Laud Our Ambassador -nyt19150908
LAUD OUR AMBASSADOR
Refugees from Turkey Say He Alone Prevents Massacre
SEPTEMBER 8, 1915
Special Cable to NEW YORK TIMES. PARIS, Sept. 7-"The American Ambassador alone stands between a thousand French and British at Constantinople and death, was the tribute of two noble Scotch women traversing Paris today on their way to Glasgow after nine months detention in Turkey.
They are members of a party of six British and six French who arrived at Marseilles Sunday. They were released through the efforts of Ambassador Morgenthau. Mr. Morgentau is now working with the American Councils to repatriate the rest of the British and French in Turkey.
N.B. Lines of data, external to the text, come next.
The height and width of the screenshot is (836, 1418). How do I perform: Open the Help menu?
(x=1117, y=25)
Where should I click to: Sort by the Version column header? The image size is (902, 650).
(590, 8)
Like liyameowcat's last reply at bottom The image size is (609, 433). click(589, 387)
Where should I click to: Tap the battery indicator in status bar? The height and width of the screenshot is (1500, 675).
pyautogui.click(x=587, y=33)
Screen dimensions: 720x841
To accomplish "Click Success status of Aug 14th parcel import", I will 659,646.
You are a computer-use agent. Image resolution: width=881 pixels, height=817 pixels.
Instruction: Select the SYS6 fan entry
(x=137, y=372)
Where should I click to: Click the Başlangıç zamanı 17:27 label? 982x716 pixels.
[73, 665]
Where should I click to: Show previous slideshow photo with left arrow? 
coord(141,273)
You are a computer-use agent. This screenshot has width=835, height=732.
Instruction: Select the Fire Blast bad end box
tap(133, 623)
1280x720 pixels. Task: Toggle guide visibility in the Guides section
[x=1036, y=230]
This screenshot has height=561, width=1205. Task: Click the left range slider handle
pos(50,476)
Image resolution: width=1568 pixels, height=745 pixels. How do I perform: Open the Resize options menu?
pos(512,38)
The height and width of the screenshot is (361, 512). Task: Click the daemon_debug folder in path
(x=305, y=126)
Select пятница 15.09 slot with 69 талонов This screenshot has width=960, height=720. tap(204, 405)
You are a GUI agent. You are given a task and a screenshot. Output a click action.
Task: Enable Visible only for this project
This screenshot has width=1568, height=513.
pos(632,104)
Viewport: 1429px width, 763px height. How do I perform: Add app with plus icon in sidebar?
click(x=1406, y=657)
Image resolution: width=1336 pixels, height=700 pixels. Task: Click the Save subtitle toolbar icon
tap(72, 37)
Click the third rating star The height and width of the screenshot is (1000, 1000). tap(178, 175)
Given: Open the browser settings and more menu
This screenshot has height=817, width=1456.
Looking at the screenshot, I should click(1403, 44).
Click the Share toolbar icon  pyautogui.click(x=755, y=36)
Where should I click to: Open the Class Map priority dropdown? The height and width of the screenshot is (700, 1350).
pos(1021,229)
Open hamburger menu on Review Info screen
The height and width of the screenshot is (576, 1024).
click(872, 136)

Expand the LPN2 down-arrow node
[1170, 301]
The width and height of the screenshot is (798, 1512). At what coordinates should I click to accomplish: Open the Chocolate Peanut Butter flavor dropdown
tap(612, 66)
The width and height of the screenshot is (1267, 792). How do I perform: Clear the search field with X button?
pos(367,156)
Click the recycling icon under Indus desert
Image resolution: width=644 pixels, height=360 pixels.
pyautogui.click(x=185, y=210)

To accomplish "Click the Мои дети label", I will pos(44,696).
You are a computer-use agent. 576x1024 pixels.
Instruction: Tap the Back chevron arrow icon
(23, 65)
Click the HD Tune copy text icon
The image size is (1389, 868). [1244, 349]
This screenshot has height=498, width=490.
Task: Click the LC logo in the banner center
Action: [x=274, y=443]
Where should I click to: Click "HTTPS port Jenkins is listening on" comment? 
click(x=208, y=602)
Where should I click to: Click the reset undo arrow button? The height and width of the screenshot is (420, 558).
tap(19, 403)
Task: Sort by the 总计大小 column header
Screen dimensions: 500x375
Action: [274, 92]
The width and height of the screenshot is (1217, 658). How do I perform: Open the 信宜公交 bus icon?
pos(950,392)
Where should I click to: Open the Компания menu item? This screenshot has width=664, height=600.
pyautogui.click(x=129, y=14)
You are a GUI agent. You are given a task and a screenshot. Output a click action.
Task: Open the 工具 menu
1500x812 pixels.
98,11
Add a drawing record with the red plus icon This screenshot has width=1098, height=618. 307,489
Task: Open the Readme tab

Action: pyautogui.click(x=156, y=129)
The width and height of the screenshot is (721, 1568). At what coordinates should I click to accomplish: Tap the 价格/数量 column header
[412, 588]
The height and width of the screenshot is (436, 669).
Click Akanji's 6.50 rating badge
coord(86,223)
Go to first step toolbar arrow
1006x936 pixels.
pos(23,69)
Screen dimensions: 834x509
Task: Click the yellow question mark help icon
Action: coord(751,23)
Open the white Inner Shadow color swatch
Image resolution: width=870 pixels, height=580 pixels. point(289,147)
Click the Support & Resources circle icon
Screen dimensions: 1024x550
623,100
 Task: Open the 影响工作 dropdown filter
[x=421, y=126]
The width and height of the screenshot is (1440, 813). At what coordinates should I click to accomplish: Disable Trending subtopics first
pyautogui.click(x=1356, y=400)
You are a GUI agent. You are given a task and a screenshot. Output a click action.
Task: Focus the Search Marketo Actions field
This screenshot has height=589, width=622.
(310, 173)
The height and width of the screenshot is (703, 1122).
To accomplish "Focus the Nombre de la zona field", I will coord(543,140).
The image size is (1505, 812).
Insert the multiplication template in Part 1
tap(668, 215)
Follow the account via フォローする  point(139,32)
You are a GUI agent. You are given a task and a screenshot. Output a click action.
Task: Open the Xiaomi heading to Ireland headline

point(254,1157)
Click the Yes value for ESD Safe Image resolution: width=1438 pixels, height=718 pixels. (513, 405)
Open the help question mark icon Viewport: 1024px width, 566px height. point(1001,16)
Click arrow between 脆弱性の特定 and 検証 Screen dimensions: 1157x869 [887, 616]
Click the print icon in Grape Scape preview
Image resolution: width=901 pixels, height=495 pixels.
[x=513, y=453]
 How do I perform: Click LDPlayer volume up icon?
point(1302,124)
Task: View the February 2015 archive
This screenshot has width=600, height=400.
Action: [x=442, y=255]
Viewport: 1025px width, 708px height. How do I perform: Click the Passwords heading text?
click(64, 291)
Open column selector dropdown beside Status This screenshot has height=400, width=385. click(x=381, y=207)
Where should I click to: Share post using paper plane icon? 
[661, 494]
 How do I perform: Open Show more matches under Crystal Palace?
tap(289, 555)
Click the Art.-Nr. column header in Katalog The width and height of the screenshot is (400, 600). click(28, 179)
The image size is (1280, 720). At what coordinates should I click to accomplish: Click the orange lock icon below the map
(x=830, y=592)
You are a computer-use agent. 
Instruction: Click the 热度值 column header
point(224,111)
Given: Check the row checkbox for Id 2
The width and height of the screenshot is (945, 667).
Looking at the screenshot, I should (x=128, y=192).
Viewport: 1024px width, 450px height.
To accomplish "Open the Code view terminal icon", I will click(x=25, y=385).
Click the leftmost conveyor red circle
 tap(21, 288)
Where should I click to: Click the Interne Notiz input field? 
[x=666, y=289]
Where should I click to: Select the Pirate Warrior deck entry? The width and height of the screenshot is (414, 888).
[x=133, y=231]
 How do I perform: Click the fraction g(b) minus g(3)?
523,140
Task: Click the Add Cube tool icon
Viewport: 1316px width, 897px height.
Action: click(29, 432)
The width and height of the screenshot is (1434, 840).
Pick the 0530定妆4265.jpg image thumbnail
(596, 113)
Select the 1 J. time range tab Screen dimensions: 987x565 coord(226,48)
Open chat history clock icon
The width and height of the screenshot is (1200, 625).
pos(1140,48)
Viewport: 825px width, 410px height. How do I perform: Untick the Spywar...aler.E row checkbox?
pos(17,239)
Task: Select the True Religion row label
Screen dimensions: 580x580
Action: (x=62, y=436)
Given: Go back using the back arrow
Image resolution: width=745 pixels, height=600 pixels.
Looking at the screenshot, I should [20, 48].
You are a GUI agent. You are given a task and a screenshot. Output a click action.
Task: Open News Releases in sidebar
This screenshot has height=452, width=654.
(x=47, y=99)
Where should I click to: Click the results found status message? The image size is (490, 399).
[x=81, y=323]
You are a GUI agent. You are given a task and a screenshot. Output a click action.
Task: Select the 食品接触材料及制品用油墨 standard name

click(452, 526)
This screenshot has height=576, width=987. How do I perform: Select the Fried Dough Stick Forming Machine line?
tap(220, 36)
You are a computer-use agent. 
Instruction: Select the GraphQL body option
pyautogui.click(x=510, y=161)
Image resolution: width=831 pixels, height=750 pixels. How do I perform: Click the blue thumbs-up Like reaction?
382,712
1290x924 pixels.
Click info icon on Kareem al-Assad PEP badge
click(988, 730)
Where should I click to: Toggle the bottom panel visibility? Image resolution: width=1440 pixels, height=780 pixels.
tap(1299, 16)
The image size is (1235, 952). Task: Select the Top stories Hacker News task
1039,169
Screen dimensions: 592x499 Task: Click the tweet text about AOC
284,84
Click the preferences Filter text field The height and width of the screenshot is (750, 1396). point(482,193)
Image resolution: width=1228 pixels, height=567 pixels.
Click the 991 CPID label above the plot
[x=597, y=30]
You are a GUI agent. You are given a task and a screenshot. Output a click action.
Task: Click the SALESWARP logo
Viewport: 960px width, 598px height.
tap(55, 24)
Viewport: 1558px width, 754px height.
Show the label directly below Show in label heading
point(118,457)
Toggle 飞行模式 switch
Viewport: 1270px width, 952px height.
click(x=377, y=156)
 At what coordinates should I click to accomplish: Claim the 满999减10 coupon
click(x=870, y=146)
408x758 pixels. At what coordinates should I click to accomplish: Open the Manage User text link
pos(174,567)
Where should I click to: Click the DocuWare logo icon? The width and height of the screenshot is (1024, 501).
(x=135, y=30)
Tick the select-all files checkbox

The women said the subjects of the Allies at first were unmolested. Then they were persecuted, until they are now liable to arrest at any moment. They instanced four French nuns and two priests who were imprisoned for seventy-four days and then declared innocent. Armenians, they declared, are being slaughtered wholesale, the massacres surprising those of 1894. At Vardemis 2,000 of all ages and both sexes were shut in a convent and burned to death.
"The Germans are absolute masters," the women said, "but a revolution is brewing and would burst if a leader appeared. The morale of the troops is had. Mutinies are spreading. Ten Turkish officers were shot in the first week of August. Coal and bread are lacking and munitions are low. The Germans admit, privately, that it is impossible to resist long unless conditions change."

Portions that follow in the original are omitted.